Als Joji Hattori vor elf Jahren SHIKI in Wien eröffnete, war das mehr als die Eröffnung eines Restaurants. Es war ein Versprechen – an eine Küche, die Präzision nicht als Technik, sondern als Haltung versteht, und an eine Gastlichkeit, die Kulturen nicht trennt, sondern verbindet.
Heute hat sich dieses Versprechen verdichtet und zugleich geöffnet. SHIKI ist längst keine einzelne Adresse mehr, sondern eine Welt für sich – erzählt in drei Kapiteln, die sich gegenseitig ergänzen und doch jeweils eine eigene Sprache sprechen.
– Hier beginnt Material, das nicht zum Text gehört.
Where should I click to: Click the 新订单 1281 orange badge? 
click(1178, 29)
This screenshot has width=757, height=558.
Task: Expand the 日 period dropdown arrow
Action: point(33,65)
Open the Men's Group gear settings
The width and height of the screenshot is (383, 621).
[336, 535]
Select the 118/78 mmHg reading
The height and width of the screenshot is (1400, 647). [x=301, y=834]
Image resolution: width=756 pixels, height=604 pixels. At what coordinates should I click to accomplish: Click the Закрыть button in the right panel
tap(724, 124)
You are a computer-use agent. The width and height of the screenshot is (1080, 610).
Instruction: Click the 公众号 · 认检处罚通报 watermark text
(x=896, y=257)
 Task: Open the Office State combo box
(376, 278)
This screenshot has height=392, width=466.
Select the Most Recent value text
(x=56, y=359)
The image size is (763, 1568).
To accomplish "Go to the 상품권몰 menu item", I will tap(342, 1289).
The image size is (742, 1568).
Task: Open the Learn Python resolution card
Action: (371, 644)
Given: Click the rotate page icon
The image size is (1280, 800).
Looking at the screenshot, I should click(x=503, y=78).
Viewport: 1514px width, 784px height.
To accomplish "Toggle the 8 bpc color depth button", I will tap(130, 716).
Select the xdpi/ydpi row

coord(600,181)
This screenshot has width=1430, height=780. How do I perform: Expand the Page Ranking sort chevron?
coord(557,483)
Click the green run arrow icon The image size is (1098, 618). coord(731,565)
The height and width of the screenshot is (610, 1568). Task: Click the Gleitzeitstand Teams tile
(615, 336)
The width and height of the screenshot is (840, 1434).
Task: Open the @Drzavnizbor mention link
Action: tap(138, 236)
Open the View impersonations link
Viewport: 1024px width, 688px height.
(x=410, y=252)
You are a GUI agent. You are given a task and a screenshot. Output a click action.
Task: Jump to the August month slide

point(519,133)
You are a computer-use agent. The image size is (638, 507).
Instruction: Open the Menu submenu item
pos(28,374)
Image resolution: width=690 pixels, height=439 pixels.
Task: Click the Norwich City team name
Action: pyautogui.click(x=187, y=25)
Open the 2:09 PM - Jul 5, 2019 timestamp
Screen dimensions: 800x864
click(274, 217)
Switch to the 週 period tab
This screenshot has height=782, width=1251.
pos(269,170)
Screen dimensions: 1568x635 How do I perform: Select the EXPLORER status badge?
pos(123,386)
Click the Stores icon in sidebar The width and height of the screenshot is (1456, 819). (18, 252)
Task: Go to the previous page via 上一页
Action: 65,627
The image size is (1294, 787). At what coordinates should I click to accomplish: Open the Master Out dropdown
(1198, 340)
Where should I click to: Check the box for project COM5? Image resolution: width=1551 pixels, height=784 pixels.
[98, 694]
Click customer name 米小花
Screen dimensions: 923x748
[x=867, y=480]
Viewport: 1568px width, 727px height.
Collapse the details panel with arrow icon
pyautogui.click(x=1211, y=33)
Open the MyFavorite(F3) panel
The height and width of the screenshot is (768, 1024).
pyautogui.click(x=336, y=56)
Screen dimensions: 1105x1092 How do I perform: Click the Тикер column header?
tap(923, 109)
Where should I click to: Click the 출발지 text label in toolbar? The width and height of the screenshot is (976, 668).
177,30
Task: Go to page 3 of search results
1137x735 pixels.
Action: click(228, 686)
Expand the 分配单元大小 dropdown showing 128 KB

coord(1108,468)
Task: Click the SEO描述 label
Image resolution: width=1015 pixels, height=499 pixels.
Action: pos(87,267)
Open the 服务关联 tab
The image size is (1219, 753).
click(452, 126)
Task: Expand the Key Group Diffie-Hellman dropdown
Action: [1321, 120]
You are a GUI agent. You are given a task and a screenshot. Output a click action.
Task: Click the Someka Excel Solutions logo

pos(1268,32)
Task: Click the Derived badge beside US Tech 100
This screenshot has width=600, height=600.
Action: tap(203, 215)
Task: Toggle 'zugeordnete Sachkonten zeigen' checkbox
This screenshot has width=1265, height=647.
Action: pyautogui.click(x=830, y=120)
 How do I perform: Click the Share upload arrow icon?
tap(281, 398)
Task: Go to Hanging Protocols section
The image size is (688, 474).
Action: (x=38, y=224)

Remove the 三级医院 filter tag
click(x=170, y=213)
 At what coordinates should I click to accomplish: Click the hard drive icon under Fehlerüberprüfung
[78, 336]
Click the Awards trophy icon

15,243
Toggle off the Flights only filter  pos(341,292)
SHIKI Japanese Cuisine ist das pulsierende Herz dieser Welt. Hier verschmelzen Bar, Brasserie und Fine Dining zu einer klaren, neu ausgerichteten Handschrift. Weniger Inszenierung, mehr Essenz. Weniger Ablenkung, mehr Produkt. Unter der kulinarischen Leitung von Executive Chef Gerhard Bernhauer entsteht eine Küche, die sich bewusst reduziert und gerade darin an Tiefe gewinnt. Vertraute Signature-Gerichte bleiben, doch sie wirken fokussierter, klarer, fast stiller in ihrer Aussage. Begleitet wird das kulinarische Erlebnis von einer beeindruckend kuratierten Getränkewelt – von Sake über japanische Whiskys bis zu eigens entwickelten Cocktails.
Noch radikaler in seiner Konzentration zeigt sich SHIKI im Omakase. Acht Plätze, ein Raum, absolute Nähe zur Küche. Hier gibt es keine Auswahl, kein Zögern, keine Distanz. Nur Vertrauen. Zwei Köche, die jeden Gang direkt vor den Gästen entstehen lassen, getragen von der Idee des „Ich überlasse es dir“. Es ist ein Abend, der sich nicht konsumiert, sondern erlebt wird – ruhig, präzise, beinahe meditativ in seiner Intensität.
Und dann ist da die SHIKI Boutique | Sakethek – ein Ort, der die kulinarische Welt erweitert und ihr eine materielle Dimension gibt. Über 60 Sake-Positionen, sorgfältig kuratiert von Yuri Iwata, die tief in Japans Braukunst eintaucht und Beziehungen zu über hundert Brauereien aufgebaut hat. Daneben japanisches Handwerk, das nicht dekorativ wirkt, sondern erzählerisch: Porzellan, Messer, Lackarbeiten, Textilien – jedes Stück mit einer eigenen Herkunft, einer eigenen Handschrift. Ergänzt durch Sake-Masterclasses, die Wissen nicht vermitteln, sondern erlebbar machen.
SHIKI ist damit kein Restaurant im klassischen Sinn mehr. Es ist ein Ort, der sich weigert, eindimensional zu sein. Ein Raum, in dem sich Küche, Kultur und Handwerk gegenseitig spiegeln – und in dem man vielleicht nicht nur isst, sondern ein Stück japanischer Denkweise berührt.